I had the same problem... go back into the bootloader and plug it back in with RSD lite still up... if it says 'finished' you are ok, then do a factory reset in the recovery


----------



## Blunderbuss (Aug 24, 2011)

bootloader by pressing up arrow? and do this while the phone is unplugged, and then plug it in?


----------



## Blunderbuss (Aug 24, 2011)

I can get it to the bootloader, but RSD Lite doesn't see it as being attached.


----------



## x13thangelx (Jun 8, 2011)

boot into recovery, when your on the screen with the triangle then press the search button on keyboard and wipe data/factory reset and reboot....


----------



## Blunderbuss (Aug 24, 2011)

x13thangelx said:


> boot into recovery, when your on the screen with the triangle then press the search button on keyboard and wipe data/factory reset and reboot....

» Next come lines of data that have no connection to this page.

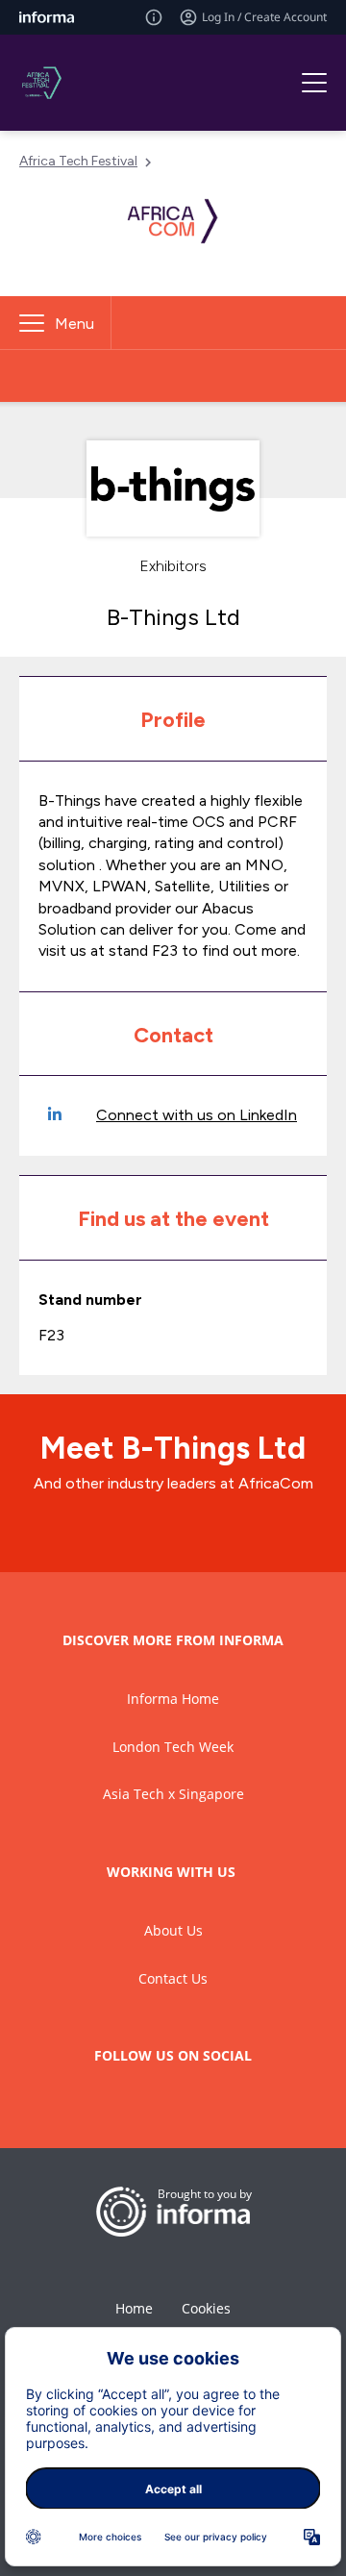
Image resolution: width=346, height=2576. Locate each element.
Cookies (206, 2308)
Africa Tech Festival (78, 161)
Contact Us (173, 1978)
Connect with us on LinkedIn (196, 1115)
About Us (173, 1930)
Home (134, 2308)
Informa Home (173, 1698)
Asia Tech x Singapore (173, 1794)
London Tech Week (173, 1747)
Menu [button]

Ahh the dang search button, right! Well I am re-SBFing now because I was somewhat panicking  but I think that will work. Thanks!


----------



## Blunderbuss (Aug 24, 2011)

hooray! All set and programming now.


----------



## aceoyame (Jun 23, 2011)

We seriously need to stick an SBF guide.... so many useless posts about it.


----------



## x13thangelx (Jun 8, 2011)

aceoyame said:


> We seriously need to stick an SBF guide.... so many useless posts about it.


Theres a really good one somewhere on DF, dont remember where though.


----------



## Gasai Yuno (Jul 25, 2011)

Try http://droid.koumakan.jp/wiki/SBF? Factory reset isn't needed, as you can read there; at least I never had to do it.


----------



## x13thangelx (Jun 8, 2011)

you'll have to wipe cache if swapping between say aosp/2.4.330/2.4.290/4.5.606 but only cache is really needed...


----------